Wright began to explore the spiritual in painting. Already drawn to the history paintings of the Renaissance and the Baroque, and the overwhelming scale of paintings such as Leonardo’s Last Judgement, she was equally observing of the ways abstract art has enabled transcendence. Her master’s essay, “Opening the earth through a glass ceiling: spirituality and the contribution of women artists in abstract painting”, highlighted the power, erasure and self-censure of abstract artists who were women. These were artists such as Hilma af Klint (1862–1944), whose mind-altering paintings received their first major American exhibition in the 1980s and who has (finally) been recognised as one of the first abstract artists. 
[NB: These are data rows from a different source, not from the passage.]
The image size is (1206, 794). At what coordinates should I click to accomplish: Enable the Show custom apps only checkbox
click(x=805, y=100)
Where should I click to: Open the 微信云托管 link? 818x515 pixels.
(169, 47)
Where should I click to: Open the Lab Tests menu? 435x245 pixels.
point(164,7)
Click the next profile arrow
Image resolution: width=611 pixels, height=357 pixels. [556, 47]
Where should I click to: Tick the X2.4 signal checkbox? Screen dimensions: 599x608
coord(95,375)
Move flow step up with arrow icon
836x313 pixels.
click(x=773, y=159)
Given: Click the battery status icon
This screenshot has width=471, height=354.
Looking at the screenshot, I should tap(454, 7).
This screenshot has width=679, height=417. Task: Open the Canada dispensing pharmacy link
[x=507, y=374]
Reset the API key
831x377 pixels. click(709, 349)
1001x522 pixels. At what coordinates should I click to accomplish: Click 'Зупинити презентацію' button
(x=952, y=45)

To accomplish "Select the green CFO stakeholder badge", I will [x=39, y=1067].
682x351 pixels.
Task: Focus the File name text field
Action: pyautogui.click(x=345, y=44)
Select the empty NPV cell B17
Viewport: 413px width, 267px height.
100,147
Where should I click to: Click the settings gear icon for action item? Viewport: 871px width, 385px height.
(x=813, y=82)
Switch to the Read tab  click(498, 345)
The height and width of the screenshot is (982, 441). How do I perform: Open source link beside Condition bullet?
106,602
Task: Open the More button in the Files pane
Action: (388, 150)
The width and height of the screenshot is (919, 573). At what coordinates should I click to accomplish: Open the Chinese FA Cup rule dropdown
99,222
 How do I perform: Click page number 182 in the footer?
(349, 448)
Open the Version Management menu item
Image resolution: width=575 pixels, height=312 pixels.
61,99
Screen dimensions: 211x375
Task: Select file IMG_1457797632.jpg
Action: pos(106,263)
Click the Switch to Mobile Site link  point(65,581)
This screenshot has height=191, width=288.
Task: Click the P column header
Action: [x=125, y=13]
Now, Grace Wright is updating the trope of the ‘alpha male’ in paradise with her intention “to expand and develop the connection between the monumental, the historic and the (female) body”. Wright in her paintings takes up and holds space “to channel, formalise and illuminate invisible contexts”. Indeed, plural spaces can be opened. Claiming her position and writing it large, Wright brings an embodied logic and intuitive spirituality back to our temple, the marketplace.

“The art world is more religious than we might assume,” she says. “It is an ecosystem built upon a set of beliefs in the power of materiality and ideas to transcend beyond their simple mental and physical properties. By maintaining a sense of scepticism, art can have the power to hold open the world and invite new meaning that allows truths beyond our own to exist.”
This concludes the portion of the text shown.